"There is no end. There is no beginning. There is only the infinite passion of life."
-Federico Fellini

No director captured "the infinite passion of life" as flamboyantly as Federico Fellini, the Italian director whose career spanned the birth of neorealism in the '40s and the rise of a more personal approach to filmmaking in the '60s. Indeed, his personal vision was so emphatic that critics created the term "Felliniesque" to describe his trademark mixture of decadence and eccentricity. Yet under all the Felliniesque glitter lay the passionate heart of a confirmed humanist, which may explain why his films have survived the test of time while others who merely exploited the changing values of the '50s and '60s have faded from memory.

Fellini was a small-town boy, born to middle-class parents in Rimini, Italy, who ran away to join the circus at an early age. As a young adult, he set off for a different circus, Rome, in 1938, hoping to become a journalist. But his writing and the cartoon caricatures he created led him in a different direction, first to the theatre and radio and then into film. A friendship with actor Aldo Fabrizi brought him the chance to tour with his troupe in a variety of odd jobs, an experience he would draw on for his first directorial effort, Variety Lights (1950). When some of his short stories were adapted for the radio, he met the radio plays' leading lady, Giulietta Masina, whom he would marry and groom to be one of his greatest stars.

Although Fellini had contributed gags to some films made in the early '40s, he first became seriously involved in film-making when director Roberto Rossellini approached him to help write the script for Open City, the 1945 film that would make Italian neorealism an international sensation. While Rossellini took ill while directing his next film, Paisan (1946), Fellini directed some scenes for him. That experience convinced him to move into directing.

His first film was a collaboration with director Alberto Lattuada, who liked Fellini's script for Variety Lights enough to let him direct the actors while Lattuada handled the camera work.
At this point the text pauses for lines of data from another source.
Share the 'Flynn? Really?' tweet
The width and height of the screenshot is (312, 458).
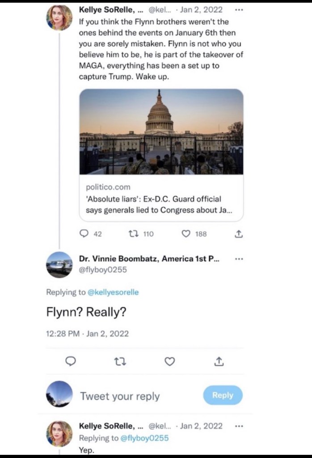pos(219,361)
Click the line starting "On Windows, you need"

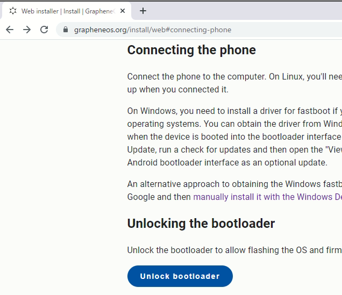click(234, 111)
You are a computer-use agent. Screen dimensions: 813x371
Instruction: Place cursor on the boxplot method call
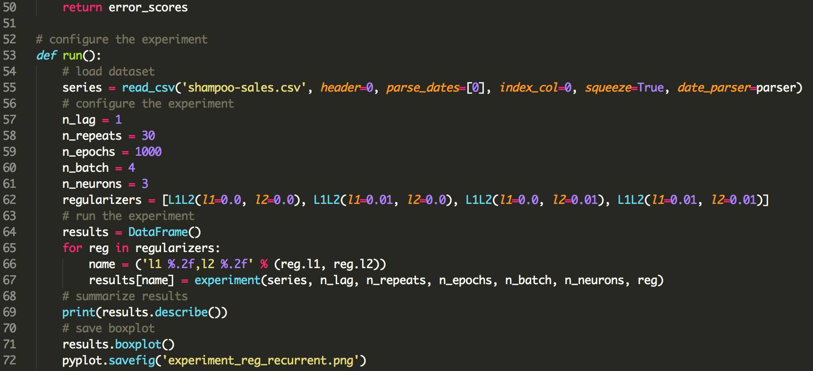click(x=138, y=345)
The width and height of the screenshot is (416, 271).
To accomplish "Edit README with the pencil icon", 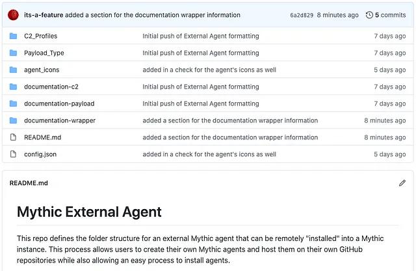I will pos(402,183).
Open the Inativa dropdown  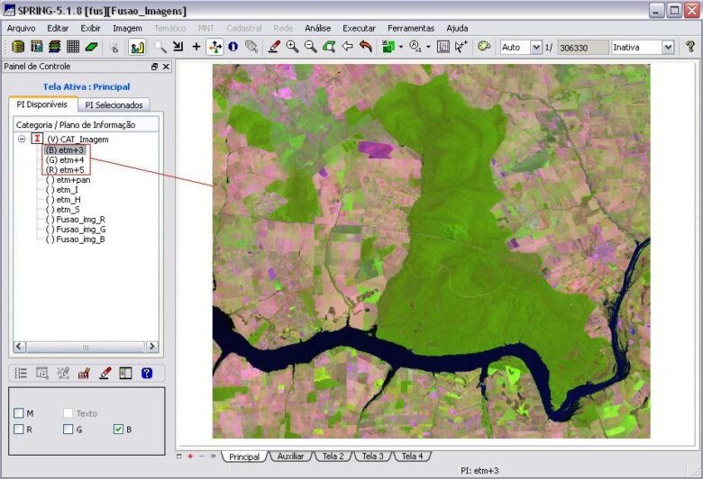(667, 47)
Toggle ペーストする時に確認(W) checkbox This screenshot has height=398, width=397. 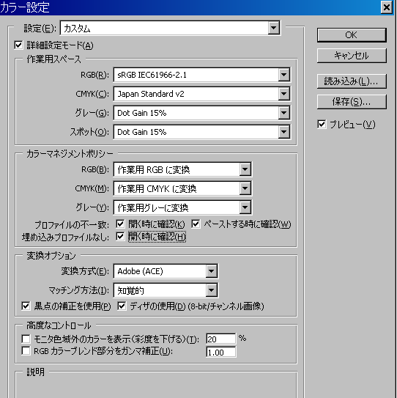click(196, 224)
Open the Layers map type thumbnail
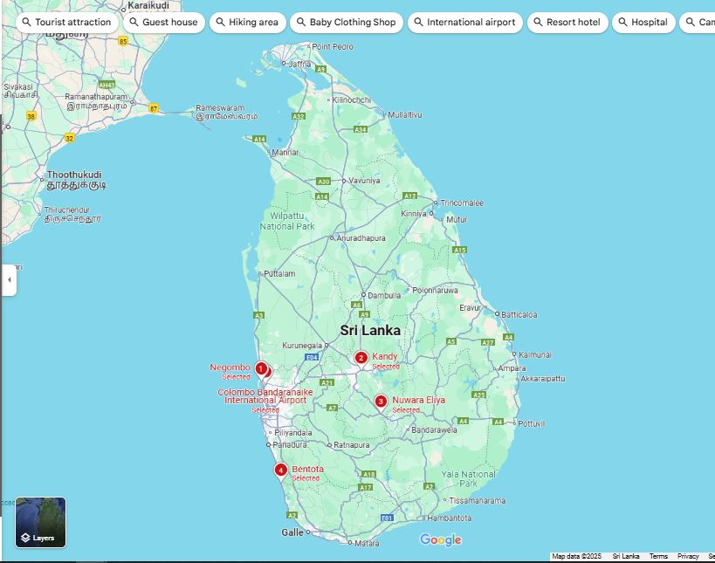The height and width of the screenshot is (563, 715). pyautogui.click(x=40, y=522)
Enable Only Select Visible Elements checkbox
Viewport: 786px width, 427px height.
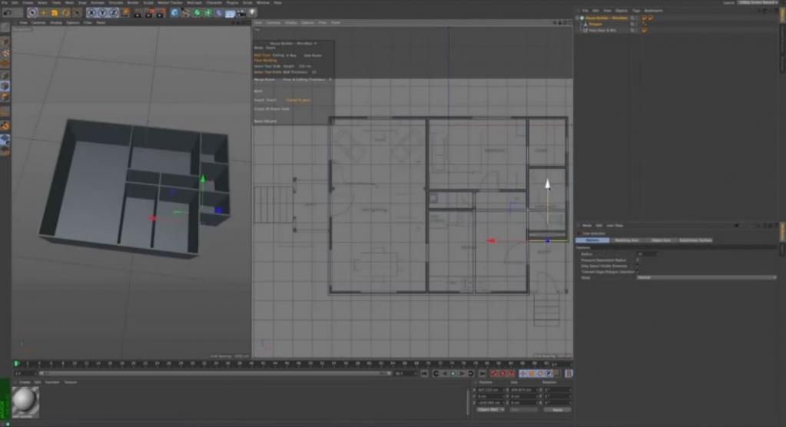pos(638,266)
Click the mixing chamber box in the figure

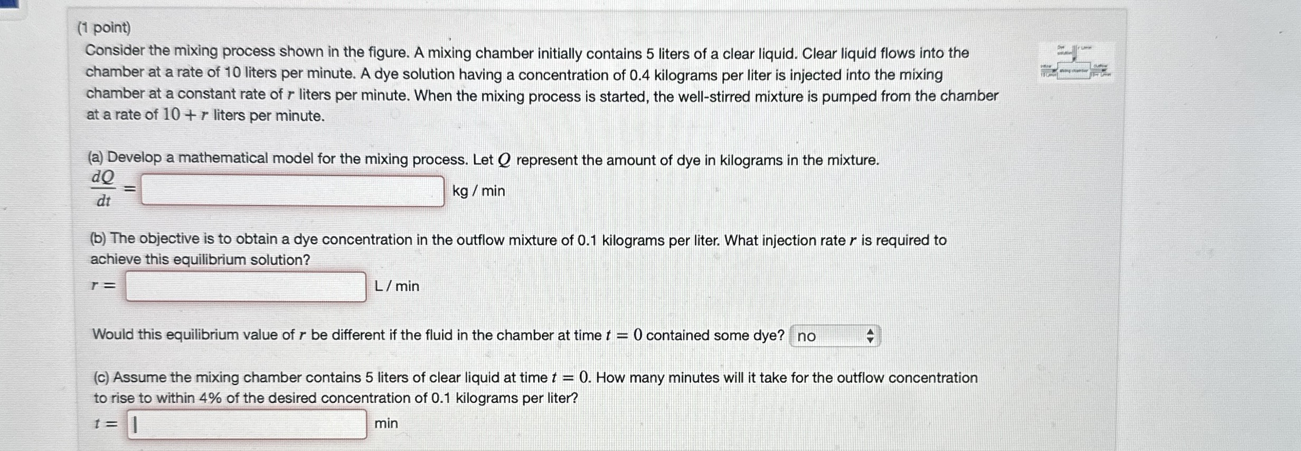coord(1074,71)
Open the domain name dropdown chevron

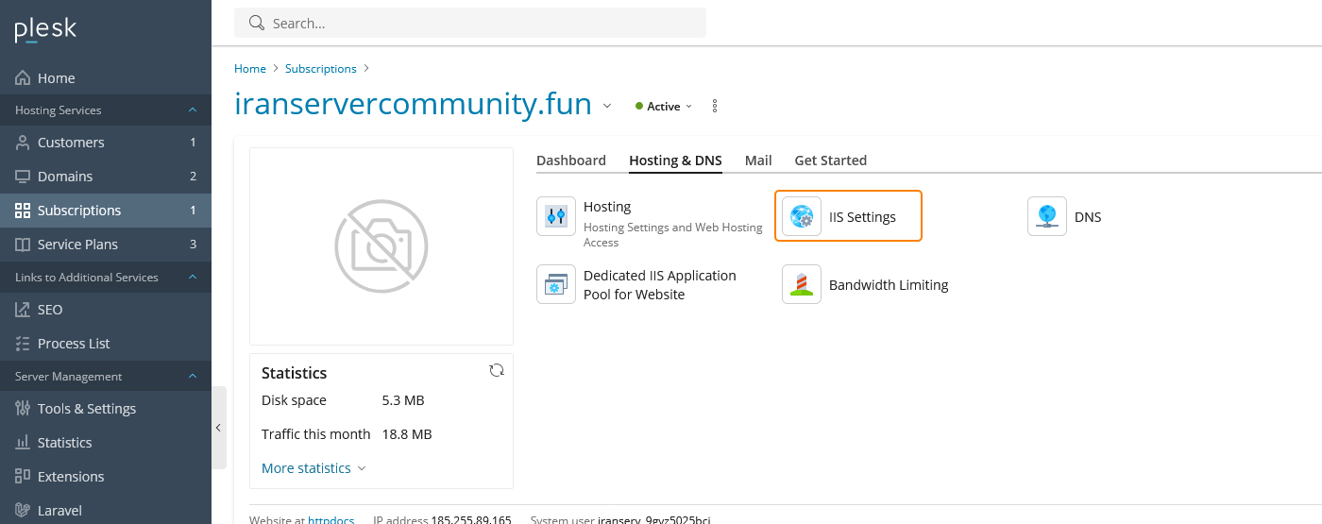click(607, 105)
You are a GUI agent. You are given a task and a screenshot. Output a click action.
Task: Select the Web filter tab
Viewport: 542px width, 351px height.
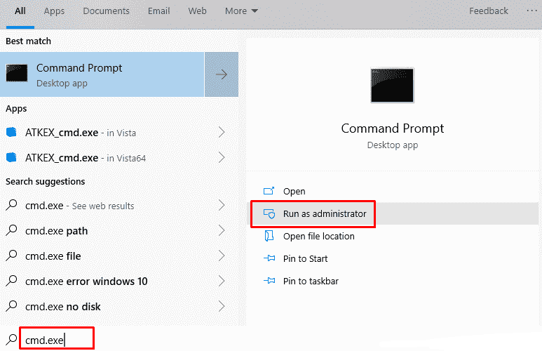[197, 11]
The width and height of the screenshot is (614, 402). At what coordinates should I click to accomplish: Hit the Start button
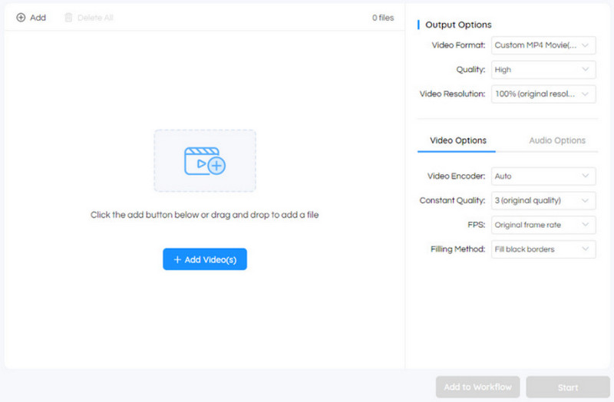coord(567,387)
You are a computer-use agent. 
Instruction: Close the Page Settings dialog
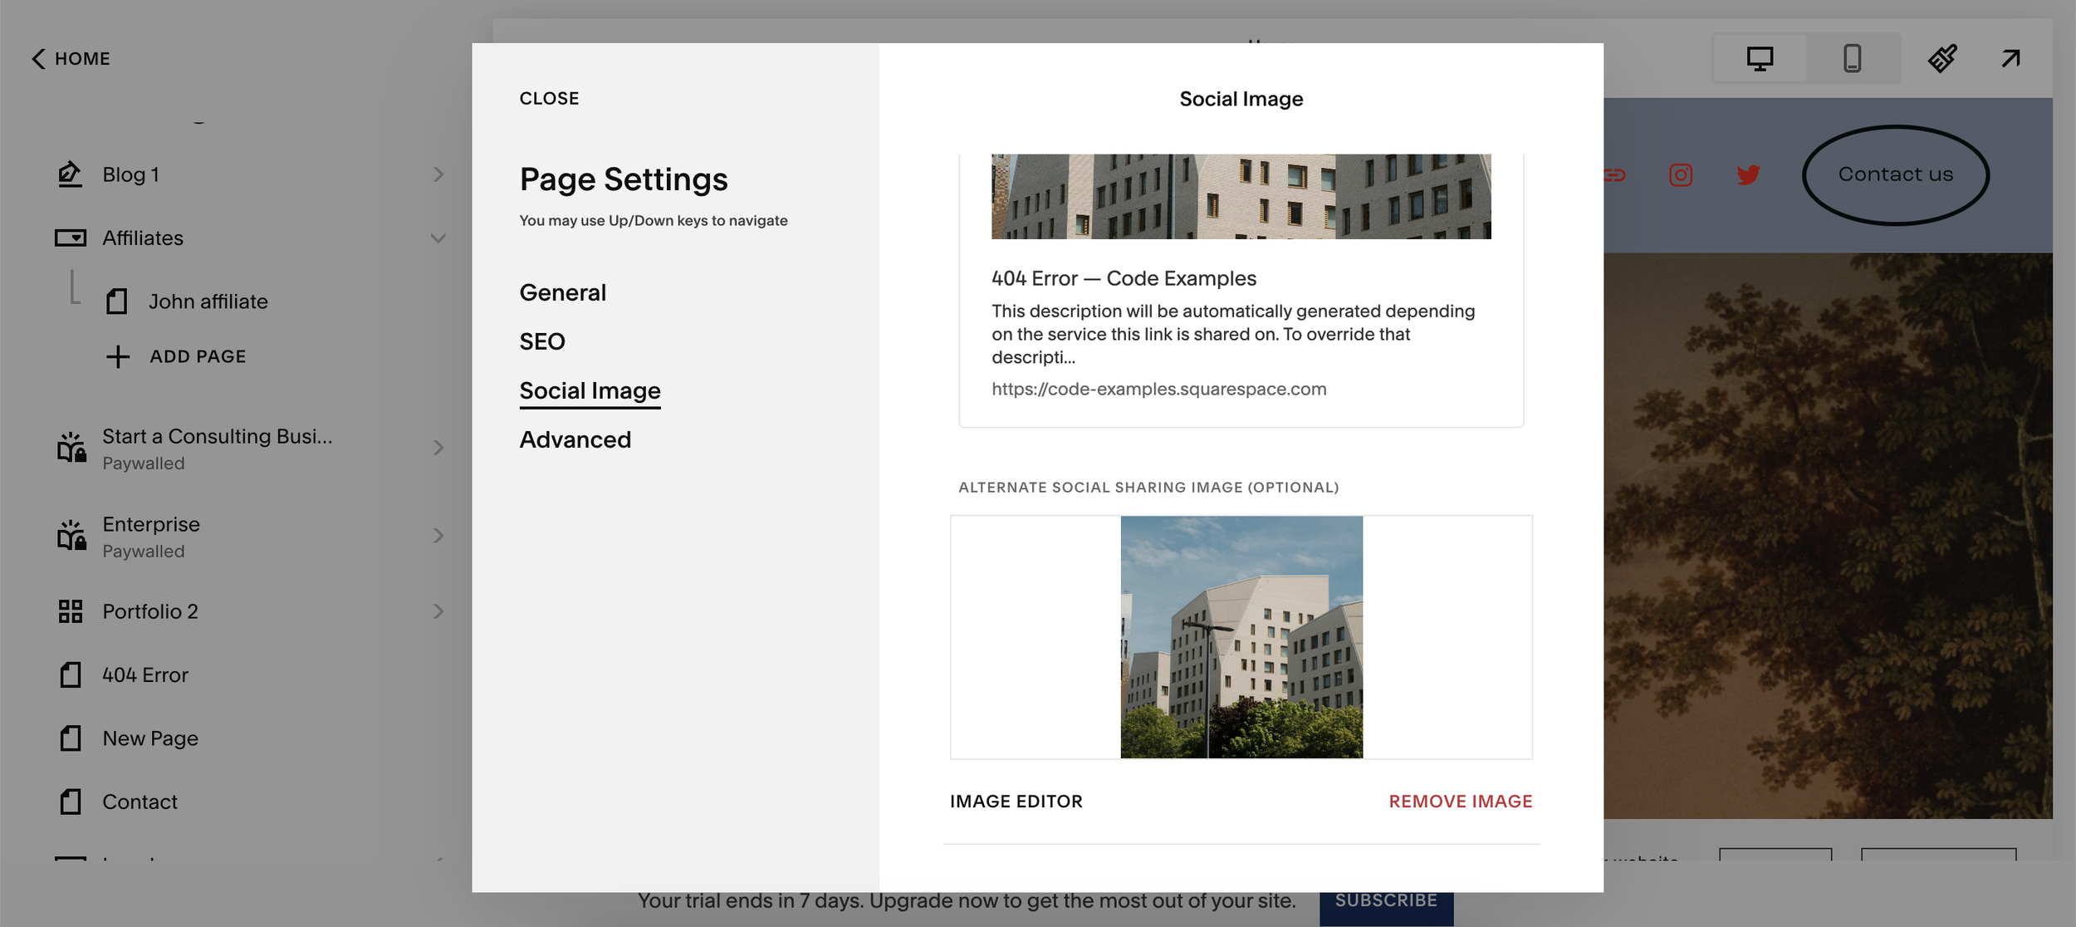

From the beginning, Fellini drew heavily on his own life and dreams, using his experience touring with Fabrizi's troupe as the basis for his first directorial effort. He became sole director with his second film, The White Sheik (1952), after refusing to let anyone else direct his script about a honeymooning couple whose relationship is complicated by the wife's infatuation with a comic-strip character. For this film, he drew on his early experiences writing for "fotoromanzi," which used photos of actors instead of drawings for its comic-book like narratives.

Fellini had featured his wife in supporting roles in his first two films. For La Strada (1954), he promoted her to leading lady and scored an international sensation. As Gelsomina, a childlike waif sold into marriage with a traveling strong man (Anthony Quinn), she became the perfect embodiment of the innocence of the human spirit. With a popular score by Nino Rota, who would work with Fellini through the rest of his career, La Strada was an international hit that brought Fellini the first of his four Oscars® for Best Foreign Language Film. He repeated that success a year later with Le Notti de Cabiria, in which Masina played a romantic prostitute. That film would also inspire the hit Broadway musical Sweet Charity.

The director moved into truly Felliniesque territory with his next film, La Dolce Vita (1960). In their first of several films together, Marcello Mastroianni served as Fellini's on-screen representation, a journalist both repelled and attracted by the decadence of Roman life. The identification between actor and character would deepen with Fellini's masterpiece, 8 1/2 (1963). This time, Mastroianni was a film director desperately trying to come up with an idea for his next movie while juggling relations with his wife (Anouk Aimee), his mistress (Sandro Milo) and an innocent young actress (Claudia Cardinale). The film brought Fellini his third Oscar® and inspired another hit Broadway musical, Nine, along with imitations by U.S. directors Woody Allen (Stardust Memories, 1980), Paul Mazursky (Alex in Wonderland, 1970) and Bob Fosse (All That Jazz, 1979).

Fellini then presented the flip side of 8 1/2 with Juliet of the Spirits (1965), with Masina starring as a housewife at a loss over how to deal with her husband's infidelity. It was to be his last unqualified critical success. With later films (Fellini Satyricon in 1969, The Clowns in 1971, Fellini's Roma in 1972), critics thought he had allowed his personal vision to overpower his ability to reach an audience. Only Amarcord (1974), a series of reminiscences based on his youth in Rimini, brought a return to his earlier successes. The picture brought him his fourth Academy Award®. After that, his films scored a series of mixed successes. His last, La Voce della Luna (1989), has yet to find a U.S. distributor. Nonetheless, Fellini had one final triumph -- a special Oscar® presented to him in 1992.